*** DATASET EXTRACT
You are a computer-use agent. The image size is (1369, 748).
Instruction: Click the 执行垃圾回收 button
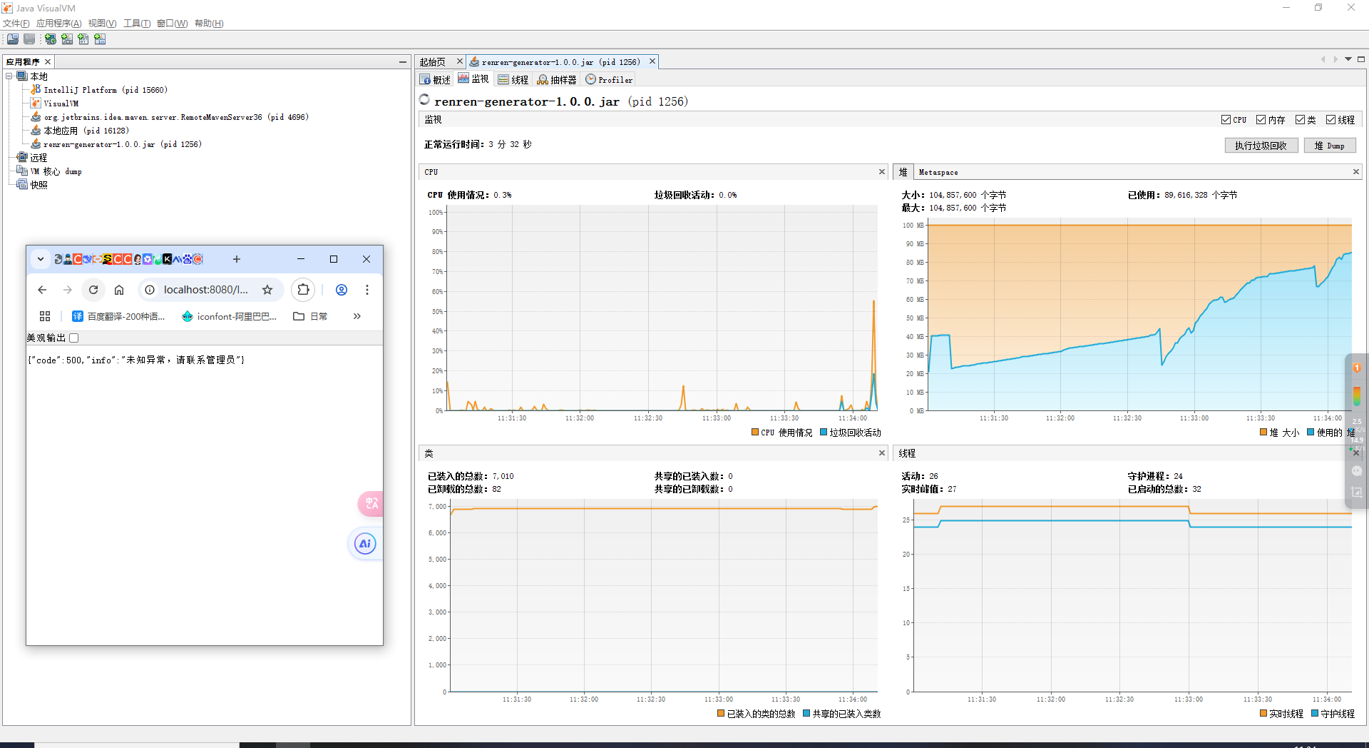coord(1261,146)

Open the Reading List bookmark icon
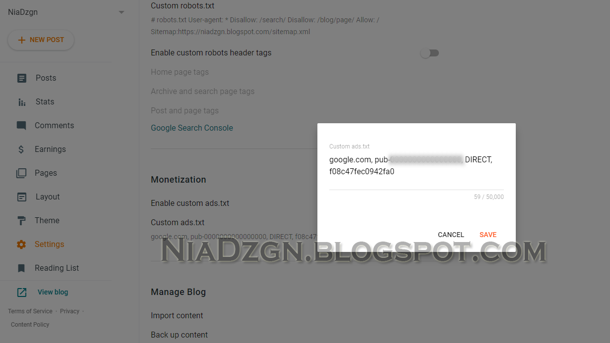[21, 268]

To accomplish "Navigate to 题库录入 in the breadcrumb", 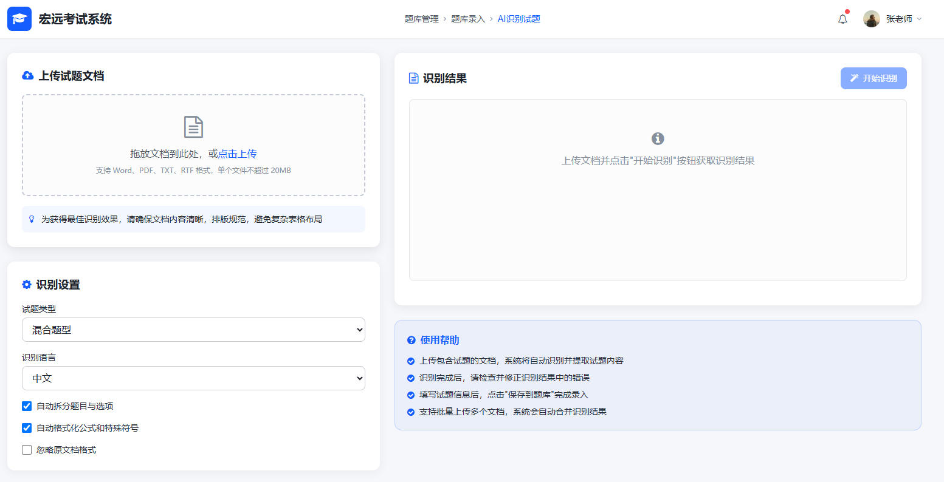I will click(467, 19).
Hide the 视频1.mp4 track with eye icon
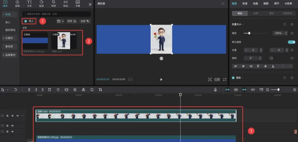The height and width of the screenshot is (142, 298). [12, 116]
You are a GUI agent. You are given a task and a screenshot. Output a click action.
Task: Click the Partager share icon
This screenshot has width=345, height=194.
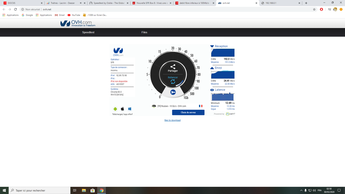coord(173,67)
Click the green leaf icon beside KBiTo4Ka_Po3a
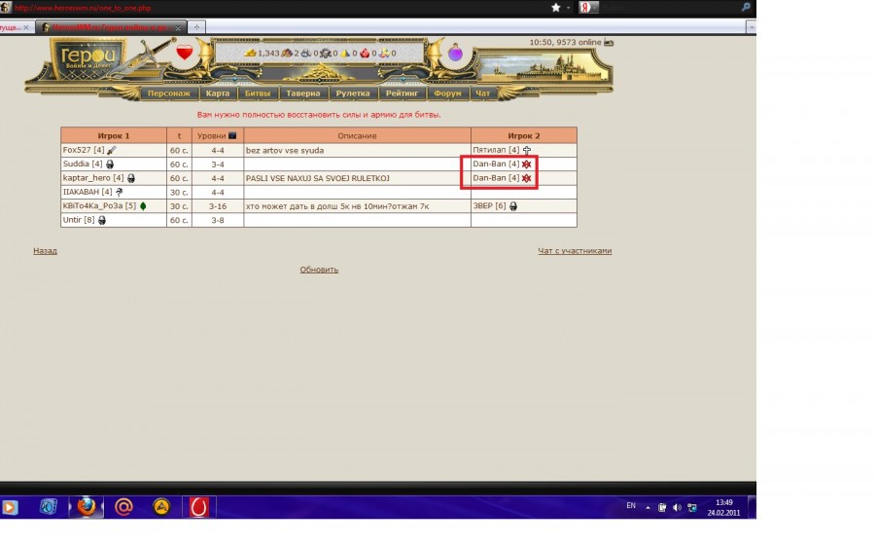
******
▶ [WORK REQUIRED] With pictures left out, repeat exactly the lines from the one containing "This screenshot has width=345, height=194." through the last line of the data above, inclusive, and nothing else.

▶ [WRITTEN SOLUTION]
This screenshot has width=345, height=194.
coord(173,67)
Click the green leaf icon beside KBiTo4Ka_Po3a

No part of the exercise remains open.